これまで二回にわたって帰国子女のお話をしてきました。昔に比べて帰国子女の絶対数が比べ物にならないほど増えている、ということと、同時に英語を話せる人の数も増えているので帰国子女に期待される英語力のレベルも昔の感覚では語ることが出来ないほど変わってきている、ということも。そして、帰国後に日本国内のインターに転入されるケースやそうでないケースも色々あります。ということをご紹介しました。海外滞在期間中のお子さんの年齢は現地の言語を習得するレベルや深さに強く関係していますし、それに、帰国時の年齢も転入先を選定する上で重要なファクターとなりますよね。今日は第三弾完結編として、海外滞在中に(日本の難関私立中高)受験準備をしている受験組のお話をしたいと思います。

帰国後(インターを経ずに)私立校受験に備えるガチ勢

各国の主要都市に住む帰国(予定の)子女のうち、難関校受験のために長年本気で準備をしている「ガチ勢」はどのように海外生活を過ごしているのでしょうか。彼らは帰国後、帰国子女枠や英語力重視の特別枠(呼び方は各校により異なる)の狭き門の切符を手に入れるために、地道な努力を弛まず続けています。血の滲むような努力を何年も、です。だから"ガチ"と呼ぶのです。駐在先の現地校やインターナショナルスクールで英語(もしくは他の現地語)を学習言語として使用、週末は日本語補習校で日本語を学び(大抵の場合、それ相応の宿題がある)、それ以外の時間は早稲田アカデミーなどの塾で帰国後の入試に備え受験勉強。こうした生活を何年もしています。それに加え、スポーツなどの課外活動をこなしています。

日本国内で受験勉強の場合、小学5,6年くらいの間はスポーツなどの課外活動は停止して塾通いと受験勉強のみに専念する生活をするのが一般的かと思います。しかし、海外(特に欧米)では考え方が違います。海外ではEC(*)の位置付けは非常に高く、受験勉強を理由に一切の課外活動をやめてしまう、という考え方はなされません。学校で勉強の成績がトップの生徒が、ナショナルレベルのテニスの大会で優勝した、なんてことも珍しいことではありません。文武両道を地で行く、それも相当なレベルでやっている子どももたくさんいます。


(*) EC = Extracurricular Activity 課外活動のこと。欧米の受験は、アカデミックの試験一発勝負ではく、これまでの学生生活の中で行ってきた課外活動とそこでAchieveしたことも評価の対象の重要な部分を占めていると言われています。具体的には、スポーツや芸術・音楽の領域での活動内容や成果、あるいはボランティア活動等のことです。
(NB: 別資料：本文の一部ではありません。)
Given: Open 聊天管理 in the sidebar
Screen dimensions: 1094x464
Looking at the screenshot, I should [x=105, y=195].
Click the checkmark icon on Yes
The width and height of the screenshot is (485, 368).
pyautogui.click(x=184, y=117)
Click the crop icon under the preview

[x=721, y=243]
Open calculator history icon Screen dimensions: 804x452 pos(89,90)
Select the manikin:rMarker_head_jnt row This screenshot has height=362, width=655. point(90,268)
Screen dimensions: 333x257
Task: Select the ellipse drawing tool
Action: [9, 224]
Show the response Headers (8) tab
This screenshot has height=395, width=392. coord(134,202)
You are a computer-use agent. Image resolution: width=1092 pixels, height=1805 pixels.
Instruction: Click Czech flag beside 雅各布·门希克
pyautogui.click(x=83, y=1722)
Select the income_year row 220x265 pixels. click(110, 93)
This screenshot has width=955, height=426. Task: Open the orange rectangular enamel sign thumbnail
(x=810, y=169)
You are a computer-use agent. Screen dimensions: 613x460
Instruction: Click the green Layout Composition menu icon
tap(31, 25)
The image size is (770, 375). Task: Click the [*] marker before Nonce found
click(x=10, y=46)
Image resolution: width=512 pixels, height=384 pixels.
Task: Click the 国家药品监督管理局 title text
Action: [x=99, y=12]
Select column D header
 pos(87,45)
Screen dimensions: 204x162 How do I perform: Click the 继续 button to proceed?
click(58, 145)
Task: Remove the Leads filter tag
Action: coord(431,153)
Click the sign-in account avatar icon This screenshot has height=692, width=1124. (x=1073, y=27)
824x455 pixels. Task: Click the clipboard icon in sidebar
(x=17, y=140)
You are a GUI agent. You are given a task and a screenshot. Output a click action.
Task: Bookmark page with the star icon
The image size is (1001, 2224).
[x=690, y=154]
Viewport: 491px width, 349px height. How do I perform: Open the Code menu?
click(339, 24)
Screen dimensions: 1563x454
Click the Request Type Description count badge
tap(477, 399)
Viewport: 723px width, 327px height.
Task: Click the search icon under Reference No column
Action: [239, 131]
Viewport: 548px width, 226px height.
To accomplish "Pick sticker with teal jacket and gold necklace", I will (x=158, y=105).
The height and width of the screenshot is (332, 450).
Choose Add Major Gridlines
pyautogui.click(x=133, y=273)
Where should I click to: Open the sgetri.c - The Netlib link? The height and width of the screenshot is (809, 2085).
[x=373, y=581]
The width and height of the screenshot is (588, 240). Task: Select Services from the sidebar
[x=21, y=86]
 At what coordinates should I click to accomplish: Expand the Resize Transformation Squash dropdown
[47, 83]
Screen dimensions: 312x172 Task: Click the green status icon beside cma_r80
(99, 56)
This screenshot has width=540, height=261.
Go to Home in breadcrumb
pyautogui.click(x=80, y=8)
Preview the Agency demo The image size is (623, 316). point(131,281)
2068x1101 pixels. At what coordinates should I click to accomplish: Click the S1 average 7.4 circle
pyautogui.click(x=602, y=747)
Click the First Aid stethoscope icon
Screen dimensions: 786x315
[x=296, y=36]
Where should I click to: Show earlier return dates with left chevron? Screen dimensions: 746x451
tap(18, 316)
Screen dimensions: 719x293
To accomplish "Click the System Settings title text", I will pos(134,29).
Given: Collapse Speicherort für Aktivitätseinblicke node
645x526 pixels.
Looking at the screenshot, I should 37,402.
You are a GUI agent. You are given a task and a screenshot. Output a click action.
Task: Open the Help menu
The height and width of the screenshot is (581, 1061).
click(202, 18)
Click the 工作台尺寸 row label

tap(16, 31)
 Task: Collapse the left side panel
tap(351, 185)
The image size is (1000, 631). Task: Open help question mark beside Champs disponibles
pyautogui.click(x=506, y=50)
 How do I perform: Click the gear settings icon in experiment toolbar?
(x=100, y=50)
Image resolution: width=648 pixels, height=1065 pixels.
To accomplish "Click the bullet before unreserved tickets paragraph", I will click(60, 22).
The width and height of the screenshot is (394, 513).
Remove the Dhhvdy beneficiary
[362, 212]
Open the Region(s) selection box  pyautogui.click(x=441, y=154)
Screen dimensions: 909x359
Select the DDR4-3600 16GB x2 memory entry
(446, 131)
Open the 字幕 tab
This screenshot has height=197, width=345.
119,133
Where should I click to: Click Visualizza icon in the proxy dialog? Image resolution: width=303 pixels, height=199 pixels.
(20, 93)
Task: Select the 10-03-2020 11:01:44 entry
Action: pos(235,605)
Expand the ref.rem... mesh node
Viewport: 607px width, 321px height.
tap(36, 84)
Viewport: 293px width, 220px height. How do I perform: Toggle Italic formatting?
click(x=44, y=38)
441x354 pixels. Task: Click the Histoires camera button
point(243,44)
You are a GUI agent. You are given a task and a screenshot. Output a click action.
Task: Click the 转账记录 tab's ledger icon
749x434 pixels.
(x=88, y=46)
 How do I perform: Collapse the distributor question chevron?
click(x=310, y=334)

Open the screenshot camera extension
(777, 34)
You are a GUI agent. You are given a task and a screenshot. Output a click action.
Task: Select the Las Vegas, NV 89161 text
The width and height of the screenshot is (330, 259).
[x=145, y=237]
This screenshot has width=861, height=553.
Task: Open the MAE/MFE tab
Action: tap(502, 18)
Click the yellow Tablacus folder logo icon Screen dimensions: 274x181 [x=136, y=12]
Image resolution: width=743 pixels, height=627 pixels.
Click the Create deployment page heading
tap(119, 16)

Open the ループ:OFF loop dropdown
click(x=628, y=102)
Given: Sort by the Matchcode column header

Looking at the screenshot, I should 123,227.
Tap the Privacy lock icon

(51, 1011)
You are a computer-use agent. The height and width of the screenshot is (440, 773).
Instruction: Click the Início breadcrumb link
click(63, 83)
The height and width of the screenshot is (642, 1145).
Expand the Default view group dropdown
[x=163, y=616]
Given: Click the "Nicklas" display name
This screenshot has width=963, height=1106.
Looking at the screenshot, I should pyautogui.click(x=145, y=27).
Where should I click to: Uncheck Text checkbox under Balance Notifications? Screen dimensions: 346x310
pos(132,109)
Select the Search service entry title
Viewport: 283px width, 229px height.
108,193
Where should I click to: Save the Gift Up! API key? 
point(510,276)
日本人でも現地で学校生活を送っていれば、当然そういった風に晒されて育つわけですから、ハイパフォーマーであればある程たくさんの活動を同時並行でこなしていくわけです。学校・受験塾・日本語補習校・課外活動(スポーツや楽器の習い事など)のぐるぐると巡り、最終的に受験期を迎える頃にはしっかり結果を出すことに(集中力を)しっかり合わせてきます。親御さんからお聞きするお話は、どれも頭が下がるものばかり。過酷、なんてものではありません。特に中華系のインフルエンスが強い国に滞在されていた方のお話を聞くと、さらに過酷です。今私がいる日本国内のインターの環境があまりに生温すぎて、自戒の意味でため息が出るほど。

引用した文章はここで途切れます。